The bill tilts reimbursement policy toward rapid adoption by guaranteeing transitional revenue streams and a legislated path to permanence for part of that revenue. That creates an inherent fiscal trade‑off: lowering adoption barriers for effective therapies but increasing Medicare spending and complicating the agency’s ability to control costs through budget neutrality.
The choice to fix the post‑TDAPA add‑on at 65% of a utilization‑based per‑service metric is administratively tidy, but it embeds assumptions about appropriate cost sharing between Medicare and providers that may not match real‑world variation in utilization, site‑of‑care, or dosing.
Operationally, the measurement rules invite gaming and data challenges. Using recent utilization and ASP as primary data sources is sensible when data are robust, but the statutory fallbacks (100% WAC or manufacturer invoice) may inflate price inputs for drugs with limited competition or negotiated discounts.
Requiring an AY modifier helps identify claims but imposes new documentation burdens and creates audit risk.

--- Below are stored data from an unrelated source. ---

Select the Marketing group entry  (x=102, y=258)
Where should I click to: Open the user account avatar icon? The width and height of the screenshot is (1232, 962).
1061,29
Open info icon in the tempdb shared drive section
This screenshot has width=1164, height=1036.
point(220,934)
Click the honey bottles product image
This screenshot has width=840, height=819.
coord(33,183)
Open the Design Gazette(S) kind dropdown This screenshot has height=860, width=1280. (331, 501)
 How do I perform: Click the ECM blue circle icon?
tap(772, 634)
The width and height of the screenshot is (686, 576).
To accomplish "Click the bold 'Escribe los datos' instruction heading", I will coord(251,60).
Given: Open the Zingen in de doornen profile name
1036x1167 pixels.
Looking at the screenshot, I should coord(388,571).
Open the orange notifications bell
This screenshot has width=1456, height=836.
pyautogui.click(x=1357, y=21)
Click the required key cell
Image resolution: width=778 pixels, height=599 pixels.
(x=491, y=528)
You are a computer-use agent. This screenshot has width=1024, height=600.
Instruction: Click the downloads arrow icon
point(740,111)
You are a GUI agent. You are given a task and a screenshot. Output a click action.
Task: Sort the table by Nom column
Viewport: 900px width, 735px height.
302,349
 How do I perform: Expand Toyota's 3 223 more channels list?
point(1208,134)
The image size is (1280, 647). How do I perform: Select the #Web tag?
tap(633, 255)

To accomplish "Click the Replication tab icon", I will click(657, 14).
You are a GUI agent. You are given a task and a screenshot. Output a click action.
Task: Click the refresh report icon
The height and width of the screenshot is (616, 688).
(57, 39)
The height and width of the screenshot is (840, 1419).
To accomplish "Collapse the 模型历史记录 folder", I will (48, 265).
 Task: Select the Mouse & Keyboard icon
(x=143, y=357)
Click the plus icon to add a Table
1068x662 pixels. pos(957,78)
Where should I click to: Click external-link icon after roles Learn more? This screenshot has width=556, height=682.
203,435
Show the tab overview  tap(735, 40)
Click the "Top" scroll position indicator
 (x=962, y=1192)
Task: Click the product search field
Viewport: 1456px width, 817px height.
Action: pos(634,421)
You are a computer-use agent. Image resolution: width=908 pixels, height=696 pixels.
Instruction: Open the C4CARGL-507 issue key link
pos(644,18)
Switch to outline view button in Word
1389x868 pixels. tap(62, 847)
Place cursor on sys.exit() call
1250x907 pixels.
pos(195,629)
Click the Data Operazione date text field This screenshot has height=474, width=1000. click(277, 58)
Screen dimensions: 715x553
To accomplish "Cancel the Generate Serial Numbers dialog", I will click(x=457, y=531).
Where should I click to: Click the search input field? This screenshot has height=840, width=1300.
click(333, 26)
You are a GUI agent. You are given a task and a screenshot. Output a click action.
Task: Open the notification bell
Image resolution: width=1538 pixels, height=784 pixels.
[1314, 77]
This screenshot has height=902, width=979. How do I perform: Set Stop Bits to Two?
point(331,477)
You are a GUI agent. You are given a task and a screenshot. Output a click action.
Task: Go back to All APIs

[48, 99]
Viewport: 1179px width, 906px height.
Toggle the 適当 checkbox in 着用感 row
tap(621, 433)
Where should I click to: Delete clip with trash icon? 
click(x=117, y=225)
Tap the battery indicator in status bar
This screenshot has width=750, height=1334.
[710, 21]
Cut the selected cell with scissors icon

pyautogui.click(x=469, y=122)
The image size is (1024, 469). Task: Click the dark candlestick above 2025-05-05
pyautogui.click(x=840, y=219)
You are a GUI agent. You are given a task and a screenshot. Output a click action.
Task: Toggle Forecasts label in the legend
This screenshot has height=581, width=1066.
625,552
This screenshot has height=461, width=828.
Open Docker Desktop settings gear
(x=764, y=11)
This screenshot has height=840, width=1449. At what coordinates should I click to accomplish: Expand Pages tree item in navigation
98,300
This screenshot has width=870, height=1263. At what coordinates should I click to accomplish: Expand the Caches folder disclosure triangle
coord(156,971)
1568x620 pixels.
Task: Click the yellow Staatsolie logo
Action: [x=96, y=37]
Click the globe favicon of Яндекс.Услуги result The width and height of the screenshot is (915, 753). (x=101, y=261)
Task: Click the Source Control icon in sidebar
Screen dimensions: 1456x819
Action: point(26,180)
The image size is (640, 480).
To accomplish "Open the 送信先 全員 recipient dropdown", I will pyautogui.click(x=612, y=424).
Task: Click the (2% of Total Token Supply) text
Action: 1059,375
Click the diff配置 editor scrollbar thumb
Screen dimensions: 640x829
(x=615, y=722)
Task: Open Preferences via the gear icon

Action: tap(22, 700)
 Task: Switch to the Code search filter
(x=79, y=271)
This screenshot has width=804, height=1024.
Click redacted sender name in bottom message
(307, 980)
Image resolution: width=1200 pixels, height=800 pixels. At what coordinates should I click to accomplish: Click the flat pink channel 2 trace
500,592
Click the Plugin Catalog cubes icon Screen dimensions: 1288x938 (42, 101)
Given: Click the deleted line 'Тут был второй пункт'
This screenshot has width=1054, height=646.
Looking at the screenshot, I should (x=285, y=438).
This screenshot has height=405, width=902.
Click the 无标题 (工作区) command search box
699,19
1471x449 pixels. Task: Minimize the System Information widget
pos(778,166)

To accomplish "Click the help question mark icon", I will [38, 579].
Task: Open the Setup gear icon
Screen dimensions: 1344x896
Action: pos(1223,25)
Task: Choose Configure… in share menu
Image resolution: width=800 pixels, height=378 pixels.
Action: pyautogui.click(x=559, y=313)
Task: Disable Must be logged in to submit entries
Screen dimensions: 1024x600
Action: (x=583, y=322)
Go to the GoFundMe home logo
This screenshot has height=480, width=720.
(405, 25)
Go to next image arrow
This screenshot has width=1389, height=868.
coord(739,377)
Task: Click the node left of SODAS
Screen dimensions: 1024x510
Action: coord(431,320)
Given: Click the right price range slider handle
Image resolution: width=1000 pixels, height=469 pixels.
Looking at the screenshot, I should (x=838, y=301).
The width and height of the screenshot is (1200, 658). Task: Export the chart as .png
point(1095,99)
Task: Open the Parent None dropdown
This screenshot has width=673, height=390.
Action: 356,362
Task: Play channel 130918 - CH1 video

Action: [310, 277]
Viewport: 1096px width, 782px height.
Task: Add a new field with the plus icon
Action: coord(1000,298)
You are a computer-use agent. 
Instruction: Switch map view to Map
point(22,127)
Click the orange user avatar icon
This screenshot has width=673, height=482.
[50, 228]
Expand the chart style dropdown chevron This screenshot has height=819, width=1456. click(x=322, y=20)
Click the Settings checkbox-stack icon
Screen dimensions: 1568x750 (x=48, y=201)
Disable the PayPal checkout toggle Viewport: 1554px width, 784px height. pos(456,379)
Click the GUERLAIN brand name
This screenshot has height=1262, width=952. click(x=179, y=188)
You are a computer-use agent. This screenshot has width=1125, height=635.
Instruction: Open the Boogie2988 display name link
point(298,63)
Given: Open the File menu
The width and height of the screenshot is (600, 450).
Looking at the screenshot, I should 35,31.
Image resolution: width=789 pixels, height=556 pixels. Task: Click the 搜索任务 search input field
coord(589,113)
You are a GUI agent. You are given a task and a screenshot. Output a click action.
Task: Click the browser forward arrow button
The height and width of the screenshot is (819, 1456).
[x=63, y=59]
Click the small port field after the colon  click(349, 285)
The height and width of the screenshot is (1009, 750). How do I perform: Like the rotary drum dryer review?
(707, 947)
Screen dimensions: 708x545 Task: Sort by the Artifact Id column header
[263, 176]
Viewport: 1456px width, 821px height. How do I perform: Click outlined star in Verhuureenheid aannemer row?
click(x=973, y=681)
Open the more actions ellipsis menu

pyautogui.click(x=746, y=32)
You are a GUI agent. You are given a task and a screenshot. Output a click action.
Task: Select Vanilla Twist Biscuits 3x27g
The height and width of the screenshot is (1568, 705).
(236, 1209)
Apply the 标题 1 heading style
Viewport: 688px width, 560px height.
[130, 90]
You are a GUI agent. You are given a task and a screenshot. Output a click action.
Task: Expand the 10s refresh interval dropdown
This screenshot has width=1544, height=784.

For devices and capital assets, reimbursing capital through transitional add‑ons avoids complex depreciation schedules, but it also risks uneven payments across facilities with different investment and utilization patterns.
Finally, compelling MA direct payments addresses access gaps but clashes with MA’s capitated model; it may prompt contract re‑negotiations, upward pressure on premiums, or shifting of other covered services to compensate.
The forecast‑error labor adjustment stabilizes payments when CMS mispredicts input price changes, yet specifying a 0.5 percentage‑point trigger and requiring retroactive correction based on prior years introduces volatility into budget forecasting and provider budgeting. Implementation choices — e.g., the exact construction of the “appropriate mix of goods and services,” data lags, and the frequency of updates — will determine whether the adjustment smooths or amplifies payment swings.